Task requirements: In which lines of the data does the string "computer" appear? Copy every one.

Recorded information:

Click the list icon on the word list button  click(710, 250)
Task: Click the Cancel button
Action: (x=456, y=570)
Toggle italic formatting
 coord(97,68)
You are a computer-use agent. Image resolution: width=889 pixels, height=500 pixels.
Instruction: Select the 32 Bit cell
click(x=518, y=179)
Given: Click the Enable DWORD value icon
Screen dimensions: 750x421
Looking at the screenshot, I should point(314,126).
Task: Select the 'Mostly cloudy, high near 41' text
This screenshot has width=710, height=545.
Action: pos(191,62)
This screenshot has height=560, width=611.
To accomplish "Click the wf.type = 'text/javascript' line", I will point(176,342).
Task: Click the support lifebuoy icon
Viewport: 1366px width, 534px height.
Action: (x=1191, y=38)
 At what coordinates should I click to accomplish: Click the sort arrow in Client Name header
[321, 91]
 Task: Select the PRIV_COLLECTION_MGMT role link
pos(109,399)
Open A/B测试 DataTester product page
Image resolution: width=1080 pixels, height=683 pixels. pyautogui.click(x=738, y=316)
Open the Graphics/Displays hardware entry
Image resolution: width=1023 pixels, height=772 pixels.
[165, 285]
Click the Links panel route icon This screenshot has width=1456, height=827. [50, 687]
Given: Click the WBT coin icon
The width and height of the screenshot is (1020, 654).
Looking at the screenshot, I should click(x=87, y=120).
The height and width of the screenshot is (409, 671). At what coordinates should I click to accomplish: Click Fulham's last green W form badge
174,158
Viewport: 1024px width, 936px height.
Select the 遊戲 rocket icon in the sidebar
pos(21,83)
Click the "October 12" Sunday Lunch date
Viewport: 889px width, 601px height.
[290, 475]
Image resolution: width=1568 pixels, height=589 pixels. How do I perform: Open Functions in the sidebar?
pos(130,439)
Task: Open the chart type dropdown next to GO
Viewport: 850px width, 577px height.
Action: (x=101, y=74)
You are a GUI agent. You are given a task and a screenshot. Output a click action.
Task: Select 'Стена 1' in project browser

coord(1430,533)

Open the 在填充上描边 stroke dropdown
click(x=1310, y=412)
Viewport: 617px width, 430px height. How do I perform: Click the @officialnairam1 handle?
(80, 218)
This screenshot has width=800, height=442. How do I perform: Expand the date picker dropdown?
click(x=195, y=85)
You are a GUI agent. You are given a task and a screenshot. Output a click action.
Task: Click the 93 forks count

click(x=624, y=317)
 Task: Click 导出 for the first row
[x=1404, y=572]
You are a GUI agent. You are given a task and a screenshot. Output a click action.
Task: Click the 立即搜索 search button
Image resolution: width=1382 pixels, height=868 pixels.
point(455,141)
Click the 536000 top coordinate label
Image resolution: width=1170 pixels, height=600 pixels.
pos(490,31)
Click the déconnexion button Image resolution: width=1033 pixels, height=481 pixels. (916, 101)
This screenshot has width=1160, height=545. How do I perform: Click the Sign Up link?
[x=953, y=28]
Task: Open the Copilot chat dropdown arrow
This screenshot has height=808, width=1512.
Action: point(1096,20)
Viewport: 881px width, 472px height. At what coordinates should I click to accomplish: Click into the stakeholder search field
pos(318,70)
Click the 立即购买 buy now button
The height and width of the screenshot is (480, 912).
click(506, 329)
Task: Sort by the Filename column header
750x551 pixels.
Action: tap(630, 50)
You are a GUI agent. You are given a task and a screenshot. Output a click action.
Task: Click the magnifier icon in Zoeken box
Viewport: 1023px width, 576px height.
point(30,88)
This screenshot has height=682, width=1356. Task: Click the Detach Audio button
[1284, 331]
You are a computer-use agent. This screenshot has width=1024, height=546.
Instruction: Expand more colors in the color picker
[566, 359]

Answer to the problem:
You are a computer-use agent. Image resolution: width=889 pixels, height=500 pixels.
You are a computer-use agent. This screenshot has width=1024, height=546.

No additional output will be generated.